Manhattan District Attorney Alvin Bragg is under fire for endangering The Big Apple with soft-on-crime policies as convictions decline and criminals see downgraded charges despite surging violence, garnering criticism from two Republican council members who said he is behind the problem.
“New Yorkers are learning you get what you deserve,” New York City councilman Joe Borelli said of the crime wave Monday on “Fox & Friends First.”
“They overwhelmingly elected this guy, Alvin Bragg, who promised on day one to do exactly what he was doing.
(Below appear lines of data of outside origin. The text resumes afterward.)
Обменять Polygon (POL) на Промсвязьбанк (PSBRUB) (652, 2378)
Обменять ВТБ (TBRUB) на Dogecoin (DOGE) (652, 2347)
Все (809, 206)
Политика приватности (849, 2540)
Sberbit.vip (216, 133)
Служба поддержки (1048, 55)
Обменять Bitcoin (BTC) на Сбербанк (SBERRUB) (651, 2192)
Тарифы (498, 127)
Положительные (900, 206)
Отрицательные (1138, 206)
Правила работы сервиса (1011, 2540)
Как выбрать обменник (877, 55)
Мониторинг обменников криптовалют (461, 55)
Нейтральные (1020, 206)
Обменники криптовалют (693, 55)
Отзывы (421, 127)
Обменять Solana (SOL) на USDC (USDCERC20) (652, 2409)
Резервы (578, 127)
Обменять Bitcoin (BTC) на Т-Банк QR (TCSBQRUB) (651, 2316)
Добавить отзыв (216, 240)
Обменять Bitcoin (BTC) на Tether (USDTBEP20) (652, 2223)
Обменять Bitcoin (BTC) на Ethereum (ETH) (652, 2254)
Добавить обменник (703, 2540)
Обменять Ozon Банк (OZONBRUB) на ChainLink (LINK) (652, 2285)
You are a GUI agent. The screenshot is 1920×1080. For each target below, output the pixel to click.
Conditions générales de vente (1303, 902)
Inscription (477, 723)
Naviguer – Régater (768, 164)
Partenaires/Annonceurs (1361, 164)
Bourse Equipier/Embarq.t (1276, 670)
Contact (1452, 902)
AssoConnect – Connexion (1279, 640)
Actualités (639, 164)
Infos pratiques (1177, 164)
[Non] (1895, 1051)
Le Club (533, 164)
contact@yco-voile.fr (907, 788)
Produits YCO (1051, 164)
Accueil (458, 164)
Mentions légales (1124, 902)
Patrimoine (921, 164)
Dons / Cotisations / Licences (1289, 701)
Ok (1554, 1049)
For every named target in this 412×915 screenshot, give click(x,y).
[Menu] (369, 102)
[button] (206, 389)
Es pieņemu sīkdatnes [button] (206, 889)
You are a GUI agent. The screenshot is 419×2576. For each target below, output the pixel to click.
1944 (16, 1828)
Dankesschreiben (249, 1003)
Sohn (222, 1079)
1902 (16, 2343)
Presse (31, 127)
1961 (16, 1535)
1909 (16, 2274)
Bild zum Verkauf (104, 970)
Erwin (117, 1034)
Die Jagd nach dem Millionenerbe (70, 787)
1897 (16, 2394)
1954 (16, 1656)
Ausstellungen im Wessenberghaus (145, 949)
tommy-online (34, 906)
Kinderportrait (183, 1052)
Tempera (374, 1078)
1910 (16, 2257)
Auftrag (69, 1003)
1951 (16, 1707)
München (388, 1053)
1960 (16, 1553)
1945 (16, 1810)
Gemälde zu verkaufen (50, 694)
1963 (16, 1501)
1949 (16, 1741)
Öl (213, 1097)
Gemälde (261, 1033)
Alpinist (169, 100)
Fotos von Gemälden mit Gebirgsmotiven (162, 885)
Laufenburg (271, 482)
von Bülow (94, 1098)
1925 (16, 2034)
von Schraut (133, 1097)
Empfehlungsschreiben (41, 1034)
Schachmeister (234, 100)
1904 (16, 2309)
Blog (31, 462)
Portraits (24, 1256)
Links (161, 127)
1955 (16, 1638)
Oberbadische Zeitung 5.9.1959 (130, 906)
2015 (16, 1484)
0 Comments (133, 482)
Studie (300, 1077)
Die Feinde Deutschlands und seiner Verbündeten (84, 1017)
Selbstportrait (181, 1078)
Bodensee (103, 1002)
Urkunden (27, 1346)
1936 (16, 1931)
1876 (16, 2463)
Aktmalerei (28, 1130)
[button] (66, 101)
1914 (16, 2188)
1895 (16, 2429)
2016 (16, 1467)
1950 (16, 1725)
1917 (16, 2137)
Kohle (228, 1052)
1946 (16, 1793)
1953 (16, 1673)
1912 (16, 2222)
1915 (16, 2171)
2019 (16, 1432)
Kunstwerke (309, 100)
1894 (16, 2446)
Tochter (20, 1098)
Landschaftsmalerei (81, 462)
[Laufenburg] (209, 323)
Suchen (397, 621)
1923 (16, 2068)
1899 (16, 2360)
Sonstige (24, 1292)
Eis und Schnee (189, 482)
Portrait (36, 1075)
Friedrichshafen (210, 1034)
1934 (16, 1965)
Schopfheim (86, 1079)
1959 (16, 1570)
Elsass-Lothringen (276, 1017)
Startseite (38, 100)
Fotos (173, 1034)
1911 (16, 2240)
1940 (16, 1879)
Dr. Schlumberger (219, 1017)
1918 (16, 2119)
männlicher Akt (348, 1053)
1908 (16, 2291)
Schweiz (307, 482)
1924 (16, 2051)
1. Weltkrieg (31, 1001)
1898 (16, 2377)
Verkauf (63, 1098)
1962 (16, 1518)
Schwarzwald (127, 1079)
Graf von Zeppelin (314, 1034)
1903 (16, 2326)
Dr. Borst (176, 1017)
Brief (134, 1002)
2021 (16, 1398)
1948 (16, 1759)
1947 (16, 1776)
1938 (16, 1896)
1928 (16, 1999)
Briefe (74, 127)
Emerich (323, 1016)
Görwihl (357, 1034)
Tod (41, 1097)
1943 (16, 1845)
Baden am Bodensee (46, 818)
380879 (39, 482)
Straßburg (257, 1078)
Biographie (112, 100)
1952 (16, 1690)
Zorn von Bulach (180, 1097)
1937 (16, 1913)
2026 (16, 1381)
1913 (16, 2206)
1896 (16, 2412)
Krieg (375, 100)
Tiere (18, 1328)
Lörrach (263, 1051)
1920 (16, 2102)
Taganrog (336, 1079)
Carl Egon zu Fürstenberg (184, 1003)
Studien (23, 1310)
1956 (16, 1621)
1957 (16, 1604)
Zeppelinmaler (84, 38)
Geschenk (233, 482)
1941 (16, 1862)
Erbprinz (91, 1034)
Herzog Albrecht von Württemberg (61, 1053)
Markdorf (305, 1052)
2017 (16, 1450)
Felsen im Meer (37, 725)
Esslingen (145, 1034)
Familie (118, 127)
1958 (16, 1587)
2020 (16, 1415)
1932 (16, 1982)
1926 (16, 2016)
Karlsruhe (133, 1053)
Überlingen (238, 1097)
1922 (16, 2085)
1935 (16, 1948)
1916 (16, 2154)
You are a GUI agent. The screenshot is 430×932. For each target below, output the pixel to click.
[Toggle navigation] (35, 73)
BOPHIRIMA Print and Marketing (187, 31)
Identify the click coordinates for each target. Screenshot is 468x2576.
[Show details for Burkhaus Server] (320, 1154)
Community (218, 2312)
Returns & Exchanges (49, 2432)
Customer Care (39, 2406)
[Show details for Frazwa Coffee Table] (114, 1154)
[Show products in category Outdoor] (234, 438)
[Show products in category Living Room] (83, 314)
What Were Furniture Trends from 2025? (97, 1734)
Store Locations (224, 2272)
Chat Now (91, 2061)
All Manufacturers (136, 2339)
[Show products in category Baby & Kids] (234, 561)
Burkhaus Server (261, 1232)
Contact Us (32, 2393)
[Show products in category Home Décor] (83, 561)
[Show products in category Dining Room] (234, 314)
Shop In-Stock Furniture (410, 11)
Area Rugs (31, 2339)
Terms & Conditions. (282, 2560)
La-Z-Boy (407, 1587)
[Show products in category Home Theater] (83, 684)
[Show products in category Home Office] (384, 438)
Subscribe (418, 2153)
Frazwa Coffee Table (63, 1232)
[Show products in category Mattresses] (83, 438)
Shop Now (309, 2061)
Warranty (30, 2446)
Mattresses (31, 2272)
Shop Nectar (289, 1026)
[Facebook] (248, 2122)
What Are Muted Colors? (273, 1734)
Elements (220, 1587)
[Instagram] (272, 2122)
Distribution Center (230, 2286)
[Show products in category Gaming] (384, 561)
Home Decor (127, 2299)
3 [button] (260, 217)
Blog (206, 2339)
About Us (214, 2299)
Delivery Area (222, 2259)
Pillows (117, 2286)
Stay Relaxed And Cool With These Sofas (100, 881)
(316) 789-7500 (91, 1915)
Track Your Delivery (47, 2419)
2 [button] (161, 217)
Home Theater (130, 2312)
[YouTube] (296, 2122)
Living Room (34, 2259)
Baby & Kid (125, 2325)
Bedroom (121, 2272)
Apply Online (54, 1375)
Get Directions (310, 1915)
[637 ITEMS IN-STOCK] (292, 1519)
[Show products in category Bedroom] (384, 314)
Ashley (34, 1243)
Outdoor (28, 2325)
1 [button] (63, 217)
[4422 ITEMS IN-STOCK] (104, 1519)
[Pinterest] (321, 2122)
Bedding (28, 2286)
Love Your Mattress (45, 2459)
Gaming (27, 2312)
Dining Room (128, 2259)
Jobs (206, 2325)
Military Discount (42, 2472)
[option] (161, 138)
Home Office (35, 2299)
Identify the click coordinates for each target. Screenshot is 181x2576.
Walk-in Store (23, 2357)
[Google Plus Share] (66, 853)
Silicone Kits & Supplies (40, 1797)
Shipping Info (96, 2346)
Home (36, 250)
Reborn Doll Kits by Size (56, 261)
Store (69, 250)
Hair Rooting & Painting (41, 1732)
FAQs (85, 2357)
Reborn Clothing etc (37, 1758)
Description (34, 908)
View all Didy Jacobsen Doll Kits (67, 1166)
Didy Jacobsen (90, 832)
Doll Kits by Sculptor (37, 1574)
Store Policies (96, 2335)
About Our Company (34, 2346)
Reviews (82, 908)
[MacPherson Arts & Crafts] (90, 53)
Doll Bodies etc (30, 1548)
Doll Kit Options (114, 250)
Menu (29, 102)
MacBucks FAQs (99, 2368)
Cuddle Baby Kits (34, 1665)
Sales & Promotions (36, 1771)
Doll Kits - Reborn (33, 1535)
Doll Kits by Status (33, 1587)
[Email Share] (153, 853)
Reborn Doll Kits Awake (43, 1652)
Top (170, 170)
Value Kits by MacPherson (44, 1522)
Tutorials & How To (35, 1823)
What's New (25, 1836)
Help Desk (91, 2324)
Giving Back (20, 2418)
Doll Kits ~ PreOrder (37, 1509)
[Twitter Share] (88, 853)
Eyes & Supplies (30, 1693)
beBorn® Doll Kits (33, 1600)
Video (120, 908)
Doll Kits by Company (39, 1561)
He’s not lying, he’s not hiding, he’s not shameful of how he wants to treat this office….” he added.
Manhattan District Attorney Alvin Bragg.
(REUTERS/David ‘Dee’ Delgado)
Borelli also pointed to Manhattan voters’ overwhelming support for Democratic Gov. Kathy Hochul instead of Republican challenger Lee Zeldin – who pledged to get rid of Bragg if elected – during the 2022 midterms as evidence of their refusal to support candidates with a strong willingness to combat crime.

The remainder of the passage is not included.